Но надежды, конечно, суть только надежды, только гадания о будущем, только желания, для исполнения которых от нас еще требуется большой труд, тем больше усилий и доблестей, чем выше самые желания. Мы видели, что противники Н. Я. Данилевского выставляют его желания в каком то страшном свете; но они делают еще другую ошибку, все потому, что стараются подорвать его теорию типов. Именно, и Вл. С. Соловьев и В. П. Безобразов причисляют эти надежды Данилевского в самой его теории, видят в них прямой вывод из всех его соображений, последнее слово и завершение его системы. Понятно, что благожелания, в которых Данилевский дал полный простор своему горячему патриотизму, должны показаться совершенно мечтательными для людей с иным настроением, а следовательно, тот же упрек мечтательности должен упасть и на всю теорию, которая привела будто бы к таким фантастическим выводам.

▸ **Что сделать**:
1) Кто, согласно тексту о теории Данилевского, причисляет надежды Данилевского к самой его теории?
2) Напишите продолжение текста о теории Данилевского, начиная сразу после его последнего предложения.

▸ **Материал**:
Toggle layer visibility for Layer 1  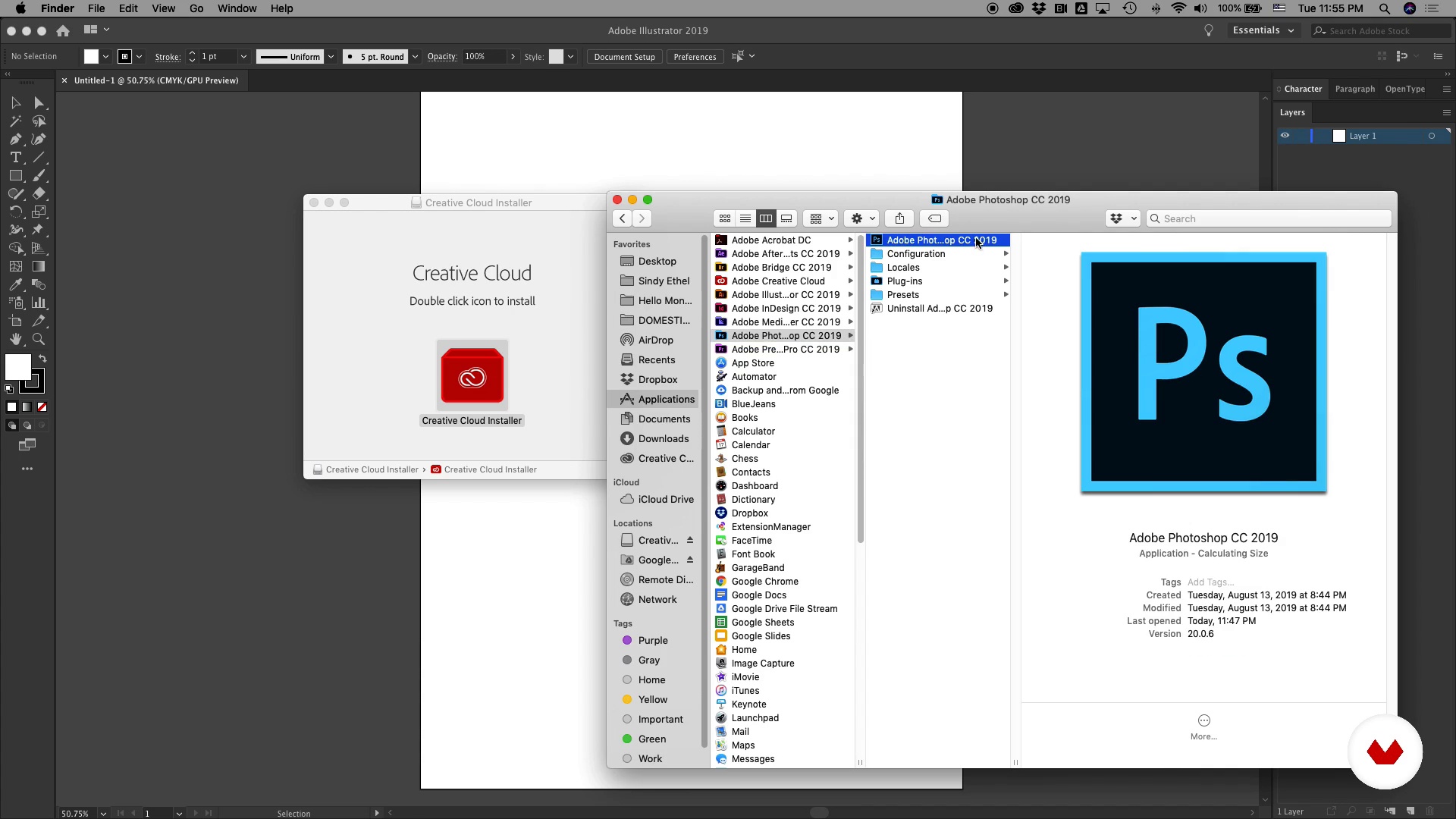click(1285, 135)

▸ **Ответы по заданиям**:
1) Вл. С. Соловьев и В. П. Безобразов.

2)
Но так нельзя смотреть на дело, не так его поставил автор «России и Европы». Это был не только пламенный патриот, но и необычайно светлый ум. Он отделил резкой чертой то, чего желал и на что надеялся, от того, что считал твердым фактом, строго обоснованной теорией. Предположения о будущем величии славянского культурно-исторического типа содержатся в XVII главе, последней главе книги. Эта глава начинается такими словами:
«Предыдущею главою я, собственно говоря, кончил принятую на себя задачу». «Указывая, — говорит на следующей странице Данилевский, — на тот путь, которым Россия и Славянство ведутся и должны, наконец, привестись к осуществлению тех обещаний, которые даны им их этнографическою основою, теми особенностями, которые отличают их в числе прочих семейств великого арийcкого племени. Этим могли бы мы, следовательно, заключить наши исследования».
Итак, до сих пор происходило строгое исследование, и оно теперь вполне заключено. Теория культурно-исторических типов утверждена, и в отношении к славянскому типу дело шло не о гадательных надеждах, а об обещаниях, даваемых его этнографической основой в ее историческом развитии, не о будущих подвигах его культуры, а о том пути, по которому история привела этот тип к Восточному вопросу.